Not everyone has an easy time turning the valve. People have trouble delegating to others for a variety of reasons. Mike and I needed to figure out why he was having his particular difficulty and how to create a strategy to solve his problem.

“Let’s say you have too much work to do on a particular case and you are thinking about giving some pieces of the project to an associate or two. What happens? How do you think about it?” I asked.

“I usually tell myself I can handle it better than my associates. I shouldn’t bother anyone else with this problem. Then I get going and I realize that I’ve bitten off too much. After that I get resentful. By that time I figure it’s too late to get someone else involved. I think that I’ll ruin their weekend if I give this work to them last minute. I’ll just do it myself, work all night, get it done, and hate myself for ruining MY weekend.”

What was funny and painful about Mike’s situation was that he understood it so well, but was still unable to help himself by asking for help from others much earlier. What also came out was that he seemed to be running into trouble by waiting too long to assign work because he believed he was the best guy for every job. In addition, Mike was trying to be a “good guy” by protecting associates from his lack of foresight and advanced planning. The result was that Mike had turned into the equivalent of the little red hen who took on too much, got mad about it, blamed himself, and turned into a martyr.

Clearly Mike needed to think and act differently about assigning work. Since he played football in high school, that seemed like a good place for us to start to rework his faulty management approach. I asked him to pretend that he was the star quarterback on the legal team doing the work on his cases. His associates and other support staff were the other players on the team. “Can you imagine what would happen to the team if the quarterback ran all the plays?” Mike got it, of course, and we worked with the analogy some more. If the quarterback ran all the plays, the other members of the team would never get better at their jobs. If the quarterback didn’t hand off the ball until it was too late, the other team members would be at a disadvantage trying to complete the plays. Besides, the quarterback would probably get exhausted and burn out.

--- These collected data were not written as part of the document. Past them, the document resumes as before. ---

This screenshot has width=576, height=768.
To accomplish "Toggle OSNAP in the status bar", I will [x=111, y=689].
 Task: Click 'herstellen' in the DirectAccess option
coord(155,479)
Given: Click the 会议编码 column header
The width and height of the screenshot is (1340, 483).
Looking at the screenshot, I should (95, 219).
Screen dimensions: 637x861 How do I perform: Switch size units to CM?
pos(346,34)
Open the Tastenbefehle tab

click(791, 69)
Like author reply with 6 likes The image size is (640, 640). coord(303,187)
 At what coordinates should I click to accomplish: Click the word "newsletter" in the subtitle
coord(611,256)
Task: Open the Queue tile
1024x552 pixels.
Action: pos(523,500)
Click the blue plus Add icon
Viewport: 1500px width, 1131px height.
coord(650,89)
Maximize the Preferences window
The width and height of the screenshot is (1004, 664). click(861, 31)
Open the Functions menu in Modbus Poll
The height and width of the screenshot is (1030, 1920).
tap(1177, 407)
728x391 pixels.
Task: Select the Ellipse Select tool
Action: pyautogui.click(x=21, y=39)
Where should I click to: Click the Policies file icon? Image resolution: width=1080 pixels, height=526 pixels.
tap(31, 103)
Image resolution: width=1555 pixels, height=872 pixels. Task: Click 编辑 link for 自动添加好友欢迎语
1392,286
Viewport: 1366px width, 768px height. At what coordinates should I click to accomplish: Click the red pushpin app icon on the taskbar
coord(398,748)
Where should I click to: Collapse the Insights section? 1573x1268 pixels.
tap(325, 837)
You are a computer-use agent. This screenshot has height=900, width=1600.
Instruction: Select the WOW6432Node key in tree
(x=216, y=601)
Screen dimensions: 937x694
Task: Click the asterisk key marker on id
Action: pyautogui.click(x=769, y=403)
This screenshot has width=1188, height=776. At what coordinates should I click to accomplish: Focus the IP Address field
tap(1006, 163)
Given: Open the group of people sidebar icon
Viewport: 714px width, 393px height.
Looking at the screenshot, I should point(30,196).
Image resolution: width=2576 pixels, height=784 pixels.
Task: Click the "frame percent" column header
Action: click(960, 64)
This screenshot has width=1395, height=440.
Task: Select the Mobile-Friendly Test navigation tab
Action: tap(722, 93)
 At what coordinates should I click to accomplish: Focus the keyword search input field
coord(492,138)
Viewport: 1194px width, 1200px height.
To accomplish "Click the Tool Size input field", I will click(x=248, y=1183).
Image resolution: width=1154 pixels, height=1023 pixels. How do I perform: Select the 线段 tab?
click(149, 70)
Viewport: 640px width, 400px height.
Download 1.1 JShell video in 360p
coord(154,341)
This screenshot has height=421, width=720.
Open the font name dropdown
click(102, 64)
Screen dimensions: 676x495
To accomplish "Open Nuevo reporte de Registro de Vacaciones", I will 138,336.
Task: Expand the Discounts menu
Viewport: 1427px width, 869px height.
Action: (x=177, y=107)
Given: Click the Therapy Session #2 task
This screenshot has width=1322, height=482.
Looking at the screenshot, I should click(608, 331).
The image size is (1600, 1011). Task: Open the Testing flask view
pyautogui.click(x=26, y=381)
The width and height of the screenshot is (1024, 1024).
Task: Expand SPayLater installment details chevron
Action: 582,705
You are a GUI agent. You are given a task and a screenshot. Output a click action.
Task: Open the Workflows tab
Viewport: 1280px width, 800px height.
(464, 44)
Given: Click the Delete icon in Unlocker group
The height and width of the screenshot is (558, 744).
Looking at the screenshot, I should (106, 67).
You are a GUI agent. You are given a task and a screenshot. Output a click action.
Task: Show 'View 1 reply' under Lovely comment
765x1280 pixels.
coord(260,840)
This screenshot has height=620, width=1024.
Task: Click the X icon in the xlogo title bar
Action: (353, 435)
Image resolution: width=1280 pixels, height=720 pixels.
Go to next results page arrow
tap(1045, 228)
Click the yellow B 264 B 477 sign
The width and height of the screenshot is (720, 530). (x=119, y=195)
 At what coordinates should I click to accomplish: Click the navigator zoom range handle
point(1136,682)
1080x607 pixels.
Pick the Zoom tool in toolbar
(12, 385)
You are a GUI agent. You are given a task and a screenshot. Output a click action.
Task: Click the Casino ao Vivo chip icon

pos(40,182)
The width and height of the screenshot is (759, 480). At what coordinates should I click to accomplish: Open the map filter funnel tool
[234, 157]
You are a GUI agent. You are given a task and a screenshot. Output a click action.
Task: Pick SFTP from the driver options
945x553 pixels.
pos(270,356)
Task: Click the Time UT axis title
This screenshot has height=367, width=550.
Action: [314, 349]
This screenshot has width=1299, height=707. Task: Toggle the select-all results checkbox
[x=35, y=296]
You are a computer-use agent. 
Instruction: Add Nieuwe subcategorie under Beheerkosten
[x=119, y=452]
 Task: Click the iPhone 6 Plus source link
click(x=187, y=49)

I asked Mike to change his approach to management by writing down a daily “to do” list in the evening before leaving work. The list would identify everything he needed to tackle the next day.   He could do the same sort of list of “plays” for each open case. Next, he would go back over these lists and identify every single task that he could hand off to an appropriate associate or support person, putting the player’s name by the item. His job was to complete the hand off right away, telling, emailing, or writing the associate what he expected done, when he needed the task completed, and recording the date of expected completion on his “to do” list. The good news? Football legal management has worked great for Mike. Could it work for you too?